Device and OS Compatibility
The matrix of devices and OS versions is the most time-consuming part of mobile testing. Be strategic about it.
OS versions
- Latest OS version (iOS 19, Android 16)
- Previous major version (iOS 18, Android 15)
- Minimum supported version
- Beta OS version (if accessible)
Screen sizes
- Small phone (iPhone SE, Galaxy A series)
- Standard phone (iPhone 16, Pixel 9)
- Large phone (iPhone 16 Pro Max, Galaxy Ultra)
- Tablet (iPad, Galaxy Tab) if supported
- Foldable devices if supported
Device-specific
- Notch and Dynamic Island rendering
- Devices with and without home button
- Dark mode and light mode
- Text size accessibility settings (small, default, large, largest)
- Display zoom enabled
- RTL language layout (Arabic, Hebrew)
You cannot test every device. Pick a matrix that covers the extremes: smallest screen, largest screen, oldest supported OS, newest OS. If it works on the extremes, it usually works in between.
Security Checklist
Mobile security is different from web security. The device itself is a threat surface.
Data storage
- Sensitive data encrypted at rest
- No sensitive data in plain text logs
- API keys not hardcoded in the app binary
- Secure keychain/keystore for tokens
Network security
- All API calls use HTTPS
- Certificate pinning implemented
- No sensitive data in URL parameters
- API responses do not leak internal details
Authentication
- Session tokens expire appropriately
- Biometric auth cannot be bypassed
- Jailbroken/rooted device detection (if required)
- Clipboard cleared after pasting passwords
I do not do full penetration testing myself. But I check these basics on every release. If the app stores a JWT in plain text in SharedPreferences, that is a bug I can and should catch.
Accessibility
Accessibility is not a separate testing phase. It is part of every checklist item above.
Screen readers
- VoiceOver (iOS) reads all interactive elements
- TalkBack (Android) reads all interactive elements
- Focus order is logical (top to bottom, left to right)

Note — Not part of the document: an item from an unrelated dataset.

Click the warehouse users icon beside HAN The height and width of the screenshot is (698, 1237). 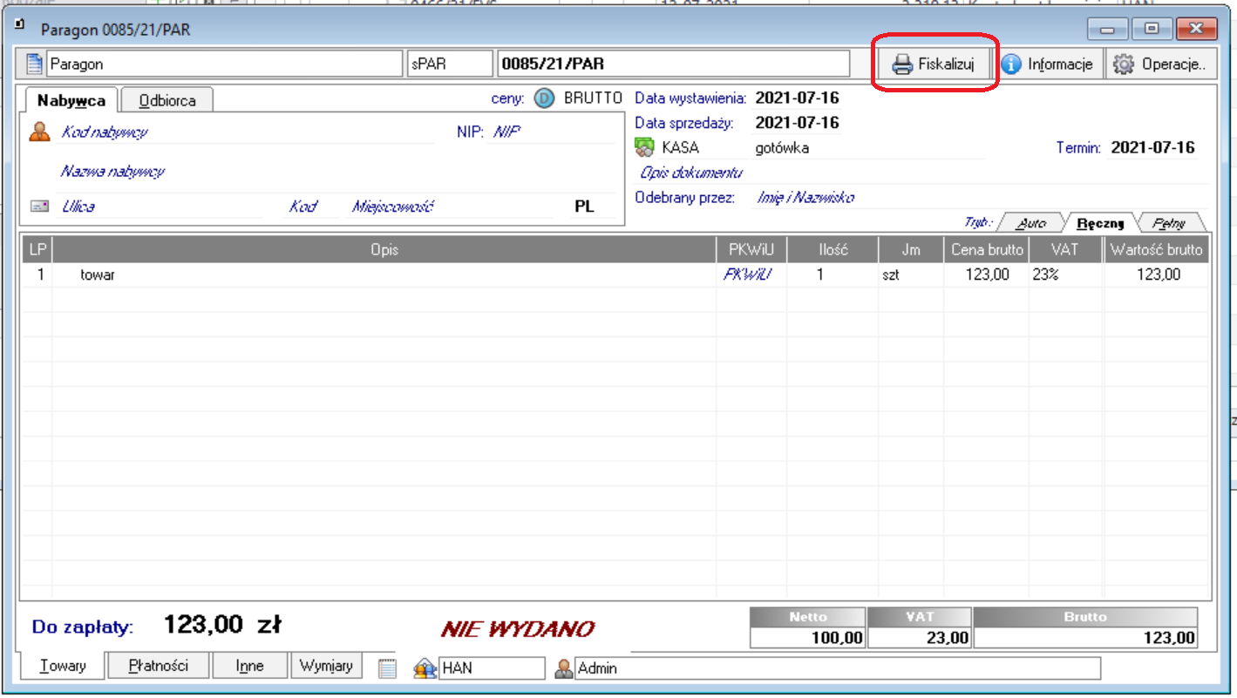coord(425,668)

- Images have meaningful alt text
- Decorative images are hidden from screen readers
Interaction
- Touch targets are at least 44x44 points (iOS) or 48x48 dp (Android)

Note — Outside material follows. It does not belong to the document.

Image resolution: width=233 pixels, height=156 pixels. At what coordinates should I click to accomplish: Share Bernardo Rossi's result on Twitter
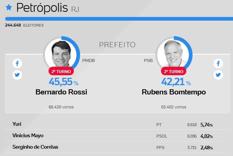[x=17, y=75]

- Color is not the only indicator of state (error fields have icons, not just red borders)
- Text is readable at 200% system font size
- Sufficient contrast ratio (4.5:1 minimum)
My Pre-Release Workflow
Here is how I actually run through this checklist on a real release:
Day 1: Smoke test on primary devices. Install the build on one iOS and one Android device. Run through every core flow. If anything fundamental is broken, send it back immediately. Day 2: Full functional testing. Work through the functional and authentication checklists methodically. File bugs as I go. Day 3: Edge cases and interruptions. This is where I find the bugs that would embarrass us in production. Network conditions, interruptions, device rotation, memory pressure. Day 4: Device matrix and OS versions. Test on the expanded device set. Focus on layout issues, font rendering, and OS-specific behaviors. Day 5: Regression and sign-off. Verify all bug fixes. Run the automated suite. Final exploratory pass. Either sign off or block with clear reasons.
Five days is the ideal. Some releases get compressed to three. When that happens, I prioritize: Day 1 stays the same, Day 2 covers functional plus the highest-risk edge cases, Day 3 is device matrix plus sign-off. The interruption and network testing gets reduced but never eliminated.
The Checklist Is a Starting Point
Every project has its own quirks. A POS app needs payment terminal testing. A social media app needs media upload testing across file types and sizes. A banking app needs transaction integrity testing under every failure mode. Start with this checklist and add to it based on what your app actually does. After three releases, you will have a checklist that catches the specific bugs your app tends to produce. That is when mobile testing stops feeling like guesswork and starts feeling like a system.